Task objective » Starting at the first line below, copy through to the last line exactly.

Start of Data to use

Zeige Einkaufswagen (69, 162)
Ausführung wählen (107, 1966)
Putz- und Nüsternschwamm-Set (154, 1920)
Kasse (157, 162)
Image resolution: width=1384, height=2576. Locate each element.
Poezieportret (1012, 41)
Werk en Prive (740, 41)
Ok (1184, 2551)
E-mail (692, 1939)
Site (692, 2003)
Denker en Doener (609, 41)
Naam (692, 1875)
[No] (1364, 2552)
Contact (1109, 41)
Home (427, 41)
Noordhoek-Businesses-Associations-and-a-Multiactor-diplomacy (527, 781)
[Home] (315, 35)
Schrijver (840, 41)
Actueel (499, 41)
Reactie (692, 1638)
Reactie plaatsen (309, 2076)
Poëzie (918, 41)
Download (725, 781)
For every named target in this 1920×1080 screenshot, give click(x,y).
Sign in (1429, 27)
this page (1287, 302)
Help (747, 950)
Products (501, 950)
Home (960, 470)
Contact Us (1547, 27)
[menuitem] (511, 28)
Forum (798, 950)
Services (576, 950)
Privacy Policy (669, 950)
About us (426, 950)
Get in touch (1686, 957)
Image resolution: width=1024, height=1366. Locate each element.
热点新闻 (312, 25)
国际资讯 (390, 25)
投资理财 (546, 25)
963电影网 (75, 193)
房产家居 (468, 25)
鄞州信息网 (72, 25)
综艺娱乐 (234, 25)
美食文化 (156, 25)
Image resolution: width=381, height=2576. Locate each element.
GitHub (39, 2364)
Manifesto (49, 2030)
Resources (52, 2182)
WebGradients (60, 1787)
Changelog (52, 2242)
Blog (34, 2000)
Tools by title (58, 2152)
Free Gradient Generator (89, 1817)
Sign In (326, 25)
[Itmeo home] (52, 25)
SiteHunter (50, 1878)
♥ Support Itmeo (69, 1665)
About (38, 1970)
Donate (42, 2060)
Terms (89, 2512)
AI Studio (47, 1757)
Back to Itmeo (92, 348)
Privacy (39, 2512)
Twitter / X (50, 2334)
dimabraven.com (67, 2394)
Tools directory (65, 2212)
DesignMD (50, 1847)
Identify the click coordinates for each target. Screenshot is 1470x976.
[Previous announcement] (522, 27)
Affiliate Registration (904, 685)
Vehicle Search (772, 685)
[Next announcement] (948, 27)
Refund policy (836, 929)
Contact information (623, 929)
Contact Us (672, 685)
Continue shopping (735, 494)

End of Data to use

The completed task »
Zeige Einkaufswagen (69, 162)
Ausführung wählen (107, 1966)
Putz- und Nüsternschwamm-Set (154, 1920)
Kasse (157, 162)
Image resolution: width=1384, height=2576. Locate each element.
Poezieportret (1012, 41)
Werk en Prive (740, 41)
Ok (1184, 2551)
E-mail (692, 1939)
Site (692, 2003)
Denker en Doener (609, 41)
Naam (692, 1875)
[No] (1364, 2552)
Contact (1109, 41)
Home (427, 41)
Noordhoek-Businesses-Associations-and-a-Multiactor-diplomacy (527, 781)
[Home] (315, 35)
Schrijver (840, 41)
Actueel (499, 41)
Reactie (692, 1638)
Reactie plaatsen (309, 2076)
Poëzie (918, 41)
Download (725, 781)
For every named target in this 1920×1080 screenshot, give click(x,y).
Sign in (1429, 27)
this page (1287, 302)
Help (747, 950)
Products (501, 950)
Home (960, 470)
Contact Us (1547, 27)
[menuitem] (511, 28)
Forum (798, 950)
Services (576, 950)
Privacy Policy (669, 950)
About us (426, 950)
Get in touch (1686, 957)
Image resolution: width=1024, height=1366. Locate each element.
热点新闻 (312, 25)
国际资讯 (390, 25)
投资理财 (546, 25)
963电影网 (75, 193)
房产家居 (468, 25)
鄞州信息网 (72, 25)
综艺娱乐 (234, 25)
美食文化 (156, 25)
Image resolution: width=381, height=2576. Locate each element.
GitHub (39, 2364)
Manifesto (49, 2030)
Resources (52, 2182)
WebGradients (60, 1787)
Changelog (52, 2242)
Blog (34, 2000)
Tools by title (58, 2152)
Free Gradient Generator (89, 1817)
Sign In (326, 25)
[Itmeo home] (52, 25)
SiteHunter (50, 1878)
♥ Support Itmeo (69, 1665)
About (38, 1970)
Donate (42, 2060)
Terms (89, 2512)
AI Studio (47, 1757)
Back to Itmeo (92, 348)
Privacy (39, 2512)
Twitter / X (50, 2334)
dimabraven.com (67, 2394)
Tools directory (65, 2212)
DesignMD (50, 1847)
Identify the click coordinates for each target. Screenshot is 1470x976.
[Previous announcement] (522, 27)
Affiliate Registration (904, 685)
Vehicle Search (772, 685)
[Next announcement] (948, 27)
Refund policy (836, 929)
Contact information (623, 929)
Contact Us (672, 685)
Continue shopping (735, 494)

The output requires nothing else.